Kerry Bridges • May 02, 2024

Kerry Bridges has been the Mental Health and Wellbeing Lead at Archbishop Temple Church of England High School in Preston, Lancashire since 2021 but part of the Pastoral and Safeguarding Teams for a great deal longer.

She is happy to talk about supporting wellbeing in schools all day long and has a particular interest in staff wellbeing.

In 2023, I decided to start up a Senior Mental Health Lead’s Support Network in my area. In this series of 6 blogs, I will talk about why I wanted to do that (and how it didn’t always go to plan) in the hope that it will give you some inspiration if you would like to do something similar. 


If you do and would like some support or to share your journey, please feel free to get in touch with me. I would love to hear your stories.

Having been a member and then leader in the Pastoral team in school for the past 15 years, I was very excited to see the green paper on Transforming Children and Young People’s Mental Health Provision in 2017.


I spoke to my line manager and Head Teacher and we all decided that I would be the best person to take on the new Designated Mental Health Lead role. I was sent the information about the training and completed my Certificate in Child and Adolescent Mental Health training with Trauma Informed Schools UK in January 2022. I was all ready to make an impact on my school and our community. My Head Teacher is absolutely brilliant and supports whatever is right for our children. I couldn’t wait to get stuck in.

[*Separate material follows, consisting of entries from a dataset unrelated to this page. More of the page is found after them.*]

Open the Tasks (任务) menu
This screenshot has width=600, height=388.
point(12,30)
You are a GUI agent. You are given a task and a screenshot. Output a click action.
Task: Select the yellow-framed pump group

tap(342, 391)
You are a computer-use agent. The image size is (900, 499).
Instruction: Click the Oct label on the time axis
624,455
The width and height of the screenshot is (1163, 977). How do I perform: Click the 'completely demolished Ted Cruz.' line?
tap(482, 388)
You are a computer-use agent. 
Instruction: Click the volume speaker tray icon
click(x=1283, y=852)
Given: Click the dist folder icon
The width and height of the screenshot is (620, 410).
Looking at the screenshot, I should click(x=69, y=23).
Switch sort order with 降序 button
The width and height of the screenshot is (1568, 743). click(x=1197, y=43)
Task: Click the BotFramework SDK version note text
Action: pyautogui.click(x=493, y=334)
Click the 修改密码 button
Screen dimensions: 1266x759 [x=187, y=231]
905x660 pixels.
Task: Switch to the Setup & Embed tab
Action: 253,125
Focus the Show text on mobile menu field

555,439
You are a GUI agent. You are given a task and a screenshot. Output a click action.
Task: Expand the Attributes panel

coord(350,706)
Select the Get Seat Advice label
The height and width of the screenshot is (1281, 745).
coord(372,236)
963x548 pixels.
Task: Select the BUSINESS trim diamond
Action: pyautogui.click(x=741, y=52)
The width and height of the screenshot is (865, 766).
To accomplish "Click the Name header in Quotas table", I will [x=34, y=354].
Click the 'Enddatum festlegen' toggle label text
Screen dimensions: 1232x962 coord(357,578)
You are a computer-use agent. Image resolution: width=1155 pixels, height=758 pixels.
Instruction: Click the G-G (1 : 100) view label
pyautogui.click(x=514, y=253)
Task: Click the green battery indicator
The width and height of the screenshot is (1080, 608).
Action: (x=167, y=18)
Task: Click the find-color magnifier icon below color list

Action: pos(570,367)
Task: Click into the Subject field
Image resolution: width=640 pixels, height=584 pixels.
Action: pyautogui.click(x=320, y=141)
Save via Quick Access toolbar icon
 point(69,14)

I am sure this will resonate with a lot of you reading this blog. There were some amazing people that I met when I was doing my training. I saw some brilliant ideas of what schools were offering and what could be done. It was fantastic to be with like minded people who were facing the same day to day concerns as me and to share ideas and good practice. Some of them may well have been you.


When I came back into school though, I started to feel that I was on my own. Although everyone could see the value of what I was doing and wanted to support me, they weren’t aware of the work that I was doing on a day to day basis and I didn’t have that sense of community and belonging that I had had on my training. There was nobody to say, “that’s good, but this would be even better” or “have you thought about this way of doing things?”


Government guidance for Employers (Employers and Loneliness, pub. May 2021) draws on research around the negative effects on loneliness in the workplace (lower wellbeing and productivity costing employers £665 million in 2021 for example). Even researching that statistic brought home to me how many people must feel the same, and schools are no different to any other employers.


I wanted to come up with a creative solution that would support me going forwards but I also really wanted to find other people in the same position. I knew that they were probably feeling exactly the same and we could perhaps work together. Our Primary Mental Health Team were setting up a Mental Health Champions session to bring together local offers and end users to showcase what is available in our area. I started to think that I might be able to do something similar but specifically for education.